It was a similar picture in Edmonton. Nearly 20,000 customers in all areas of the city lost power during rotating outages, starting just before 9 a.m. The company said in an e-mail that the blackouts lasted between 20 and 30 minutes.

Friday’s rolling outages followed a grid alert at 7:26 p.m. on Wednesday, urging customers to conserve power.

In January, amid a brutal cold snap with record low temperatures, spikes in power demand meant Albertans faced days of supply uncertainty after four natural gas-fired power plants failed because of mechanical and cold-weather issues. A shortage of wind and winter’s long periods of darkness meant renewable sources of power did little to ease the pressure.

The situation was so bad that the government activated the emergency alert system, using cellphones and televisions to warn Albertans to reduce their consumption to avoid imminent blackouts.

The province’s electricity operator is looking to improve its forecasts as best as it can, Ms.
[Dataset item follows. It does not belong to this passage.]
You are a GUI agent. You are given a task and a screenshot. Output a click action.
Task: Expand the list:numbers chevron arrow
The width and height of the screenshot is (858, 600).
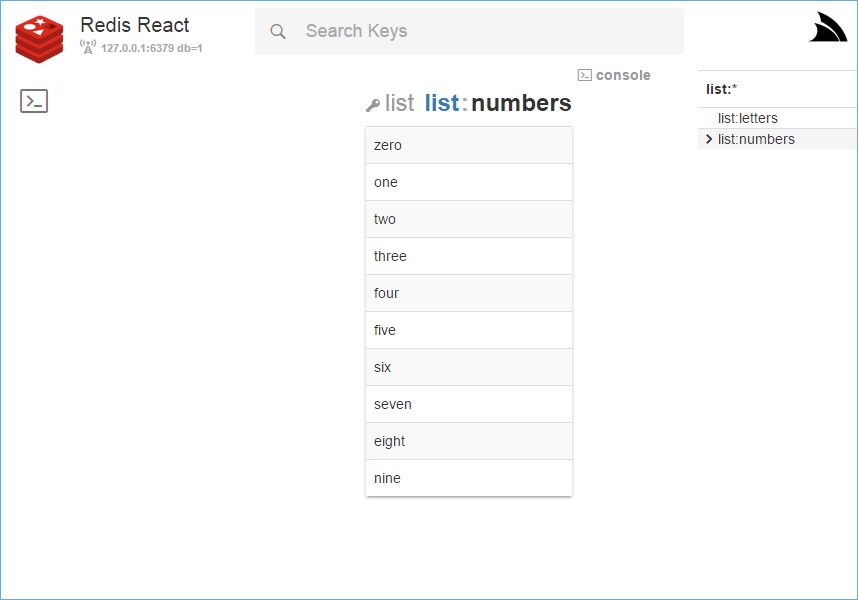click(709, 139)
Samaroden said, adding that changes to bolster the reliability of Alberta’s grid are in the works for later this year.

The Premier said Friday that the province’s electricity system has been “built completely backward,” giving renewables an outsized role in supplying Albertans with power.
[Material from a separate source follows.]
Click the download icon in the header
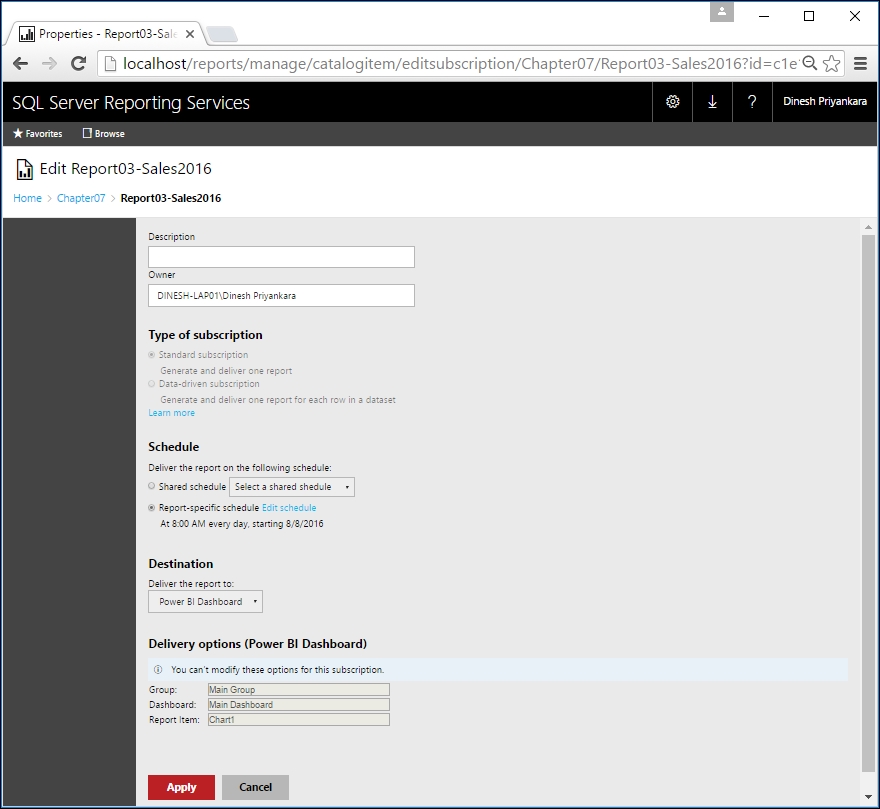 point(712,102)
“We should be able to rely on a certain amount of baseload power, and then have another way of approaching the issue of intermittency,” Ms. Smith told media at a separate news conference.

“This is at the heart of everything that we’ve been saying for the last year – that the system is broken. It needs to be repaired, we need to be focused on baseload power and reliable and affordable energy, and we’re going to continue going down that path.”